By Ian McKendry

WASHINGTON (MNI) – Industrial production fell more than expected in
August, falling by 1.2% largely on weakness in manufacturing, mining and
utilities. However, the Federal Reserve said that Hurricane Isaac likely
decreased production by an estimated 0.3 percentage point in the month.

“Hurricane Isaac restrained output in the Gulf Coast region at the
end of August,” the Fed said, adding “precautionary shutdowns of oil and
gas rigs in the Gulf of Mexico in advance of the hurricane contributed
to a drop of 1.8 percent in the output of mines for August.”

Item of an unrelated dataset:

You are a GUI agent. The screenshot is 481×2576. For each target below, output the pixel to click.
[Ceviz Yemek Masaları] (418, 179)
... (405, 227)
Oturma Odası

While Isaac weighed on lifting, the record heat wave that hit the
contiguous U.S. in July moderated in August and already reported
manufacturing surveys from the Institute of Supply Management hinted
that manufacturing was weaker in August.

July industrial production was also revised down to +0.5% from the
previously reported +0.6% and capacity utilization fell from 79.2% in
July to 78.2%.

Even allowing for the impact of Isaac the report was still very
weak and the decline in industrial production was the largest since
March 2009 when it fell 1.7%. Extracting Isaac’s depresing effect, IP
still fell 0.9% which would have be the largest decline since May 2009.

“The declines were more widespread than generally expected with
drops in autos, machinery, computers and utilities,” John Silvia, chief
economist at Wells Fargo said in a note.

“A return to sustained robust growth is problematic given the many
headwinds the economy faces,” Steven Wood, chief economist at Insight
Economics said in an email, adding “With the inventory cycle complete,
industrial activity will only strengthen if there is a strengthening in
final demands, particularly consumer durable goods spending.